# [What the exercise asks]
Return exactly the lines from the one containing "Viewport: 660px width, 377px height." through the last line of the records below, both included, and leave out any pictures.

::: Supplied information

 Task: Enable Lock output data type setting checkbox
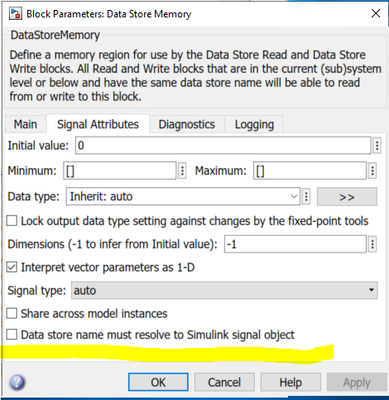12,221
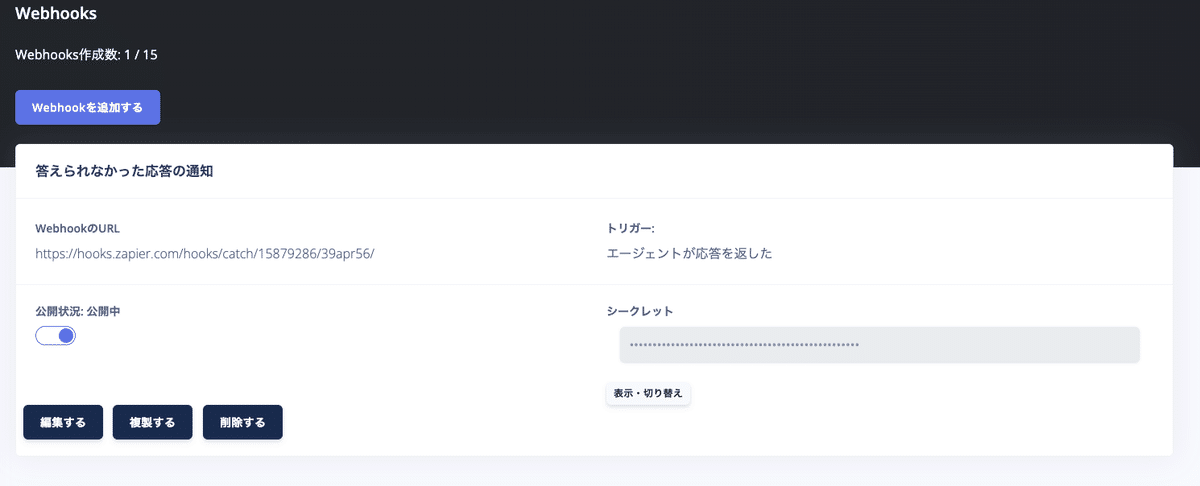Click the Webhookを追加する button
The height and width of the screenshot is (486, 1200).
point(88,108)
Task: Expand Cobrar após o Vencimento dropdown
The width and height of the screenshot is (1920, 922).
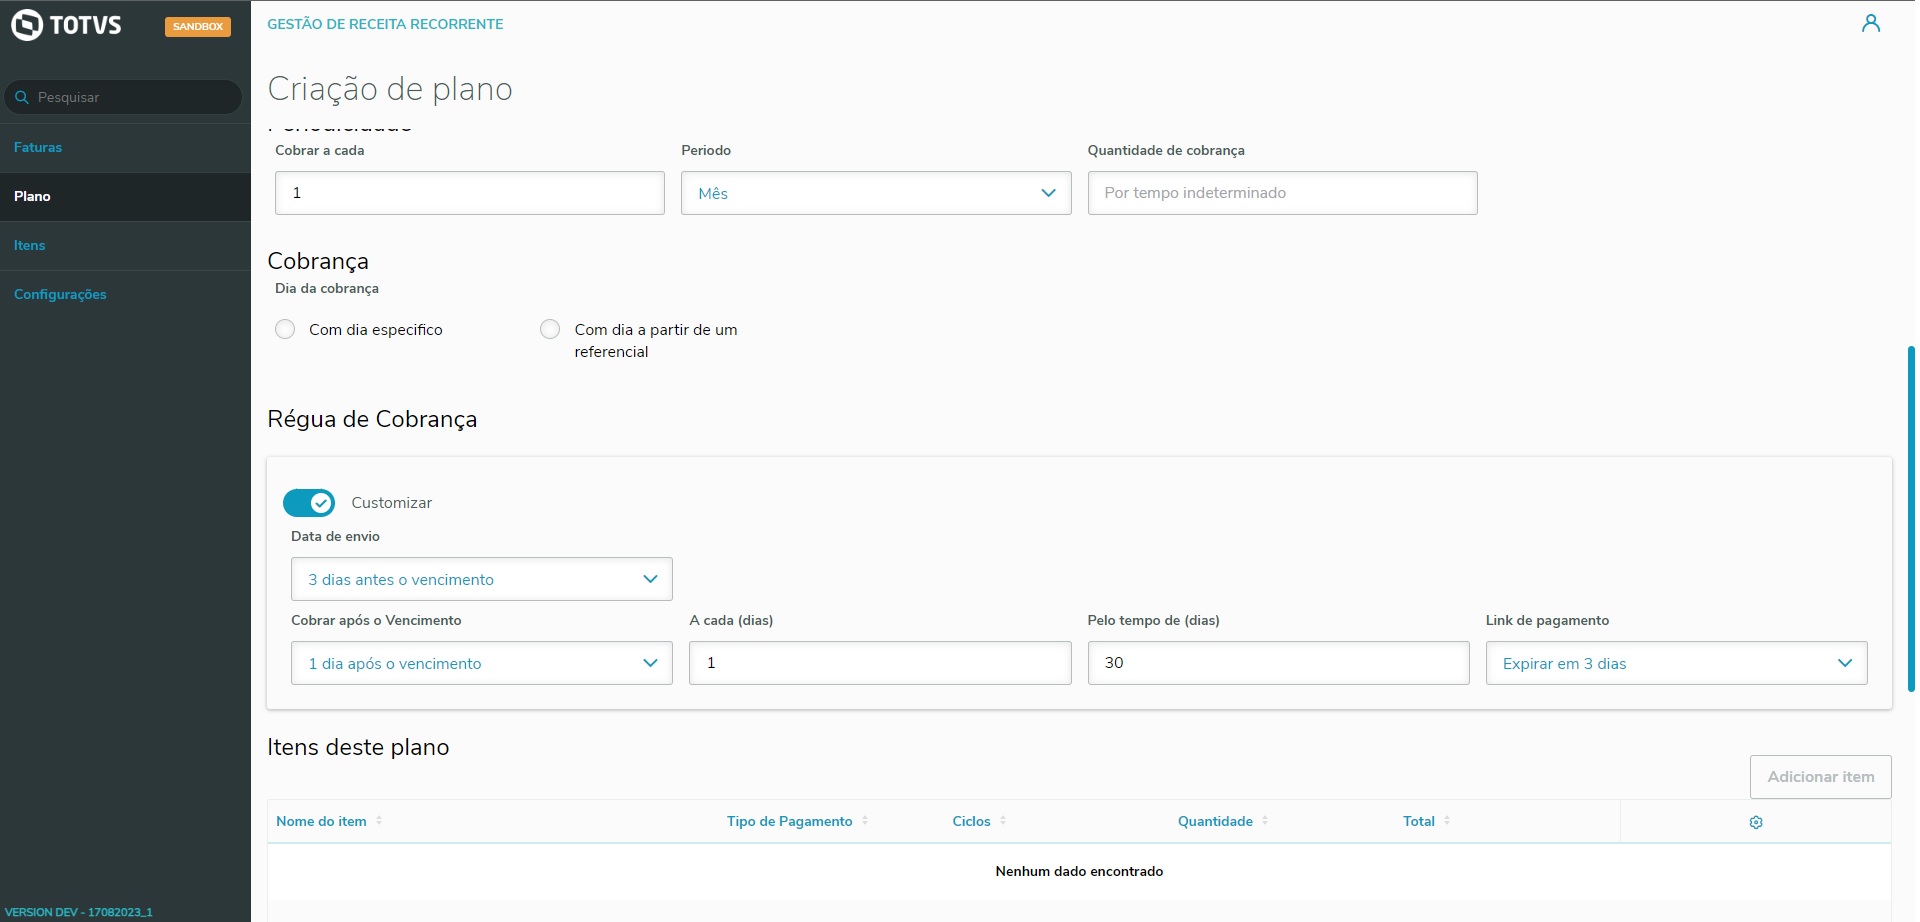Action: (481, 664)

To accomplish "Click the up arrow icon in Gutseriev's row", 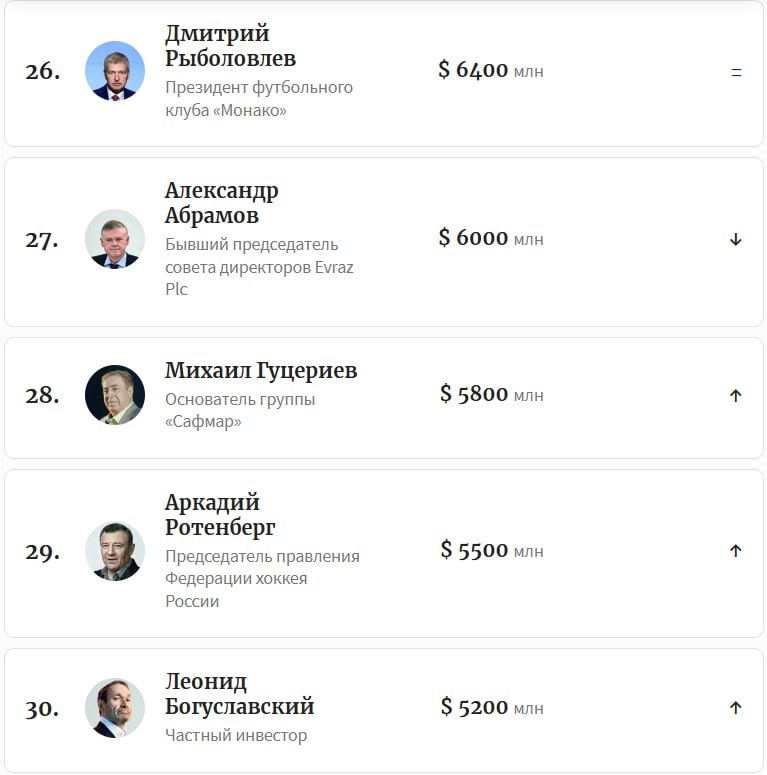I will pos(736,395).
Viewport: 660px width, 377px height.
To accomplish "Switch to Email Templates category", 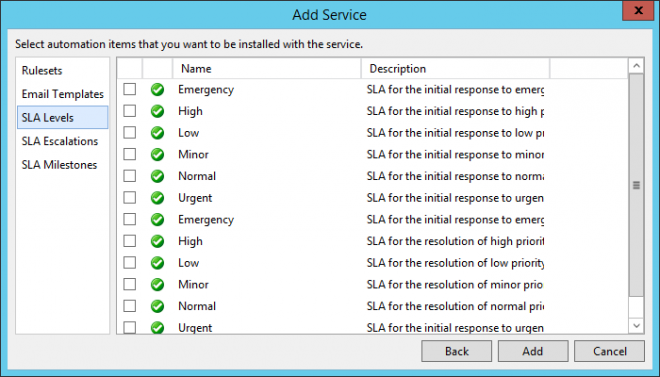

::::::

# [Exercise answer]
Viewport: 660px width, 377px height.
To accomplish "Switch to Email Templates category", 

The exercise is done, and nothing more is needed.